Normalization-Test

Comparison normalization to pre-process images when using a pre-trained model

Motivation

It is generally known that when using a pre-trained model for fine-tuning, the image for fine-tuning is normalized using the statistics of the data to be used for fine-tuning. This is because the data for fine-tuning is different from the distribution of the data used for pre-training. However, sometimes the data to be fine-tuned is normalized by the statistics of the data used for pre-training, and the performance is better or similar. Therefore, I would like to experiment to see in which cases this difference occurs.

Experiments

Baseline

In this experiments, I used different types of CNN models, ResNet and DenseNet, and varied the size of the models to use them as baseline models.

model	#Params
ResNet18	11M
ResNet50	24M
DenseNet121	7M
DenseNet161	27M

Dataset

We use four datasets for our experiments.
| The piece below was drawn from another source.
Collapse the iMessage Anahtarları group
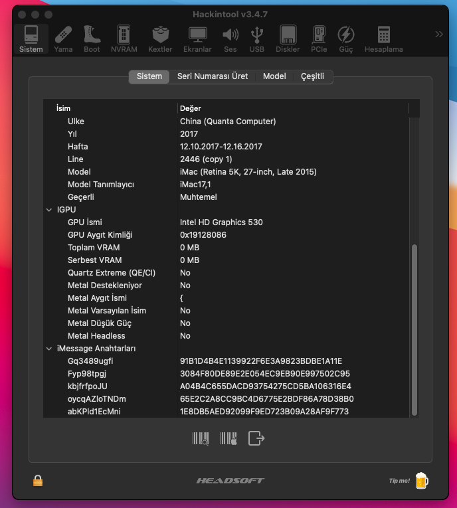457x508 pixels. 49,349
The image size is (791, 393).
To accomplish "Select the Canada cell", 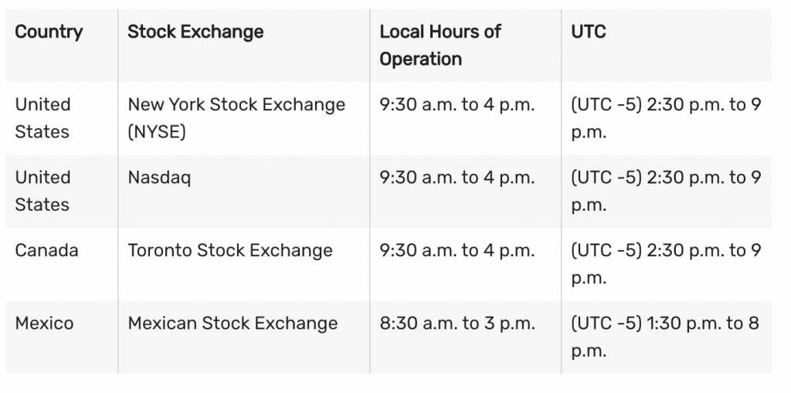I will [x=46, y=251].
We also use the mean and standard deviation to check the statistics after normalization, or the mean and standard deviation of ImageNet-1k used for model pre-training.

< Table 1. Dataset Description. >

Dataset	#Images(trainset)	#Images(testset)	#Classes	Image Size	Fine-tune stats.	ImageNet-1k stats.
CIFAR10	50,000	10,000	10	32 X 32 X 3	mean: (0.00, 0.00, 0.00) std : (1.00, 1.00, 1.00)	mean: (0.03, 0.12, 0.18) std : (1.08, 1.09, 1.16)
CIFAR100	50,000	10,000	100	32 X 32 X 3	mean: (0.00, 0.00, 0.00) std : (1.00, 1.00, 1.00)	mean: (0.10, 0.14, 0.16) std : (1.17, 1.15, 1.23)
SVHN	73,257	26,032	10	32 X 32 X 3	mean: (0.00, 0.00, 0.00) std : (1.00, 1.00, 1.00)	mean: (-0.21, -0.06, 0.30) std : ( 0.87, 0.90, 0.88)
Tiny ImageNet-200	100,000	10,000	200	64 X 64 X 3	mean: (0.00, 0.00, 0.00) std : (1.00, 1.00, 1.00)	mean: (-0.38, -0.04, 0.33) std : ( 1.23, 1.20, 1.23)

Training Settings

All models are trained with ./default_configs.

SEED: 223

DATASET:
  datadir: /datasets

OPTIMIZER:
  opt_name: Adam
  lr: 0.001

TRAINING:
  batch_size: 256
  test_batch_size: 256
  epochs: 100
  log_interval: 10
  use_scheduler: true

RESULT:
  savedir: './saved_model'

the statistics for each datasets to be fine-tuned and ImageNet-1k used to pre-trained can be find in ./stats.py.

dataset_stats = {
    "imagenet":{
        "num_classes" : 1000,
        "img_size"    : 224,
        "mean"        : (0.485, 0.456, 0.406),
        "std"         : (0.229, 0.224, 0.225)
    },
    "cifar10":{
        "num_classes" : 10,
        "img_size"    : 32,
        "mean"        : (0.4914, 0.4822, 0.4465),
        "std"         : (0.247, 0.2435, 0.2616)
    },
    "cifar100":{
        "num_classes" : 100,
        "img_size"    : 32,
        "mean"        : (0.5071, 0.4867, 0.4408),
        "std"         : (0.2675, 0.2565, 0.2761)
    },
    "svhn":{
        "num_classes" : 10,
        "img_size"    : 32,
        "mean"        : (0.4377, 0.4438, 0.4728), 
        "std"         : (0.1980, 0.2010, 0.1970)
    },
    "tiny_imagenet_200":{
        "num_classes" : 200,
        "img_size"    : 64,
        "mean"        : (0.4802, 0.4481, 0.3975), 
        "std"         : (0.2764, 0.2689, 0.2816)
    }
}

Results

< Figure 1. Compare history of test accuracy based on normalization settings by model and dataset >

Figure 1 shows the accuracy history of the testset between different models and datasets. From the results, it seems that using normalization on the fine-tuning dataset converges to higher performance in most cases.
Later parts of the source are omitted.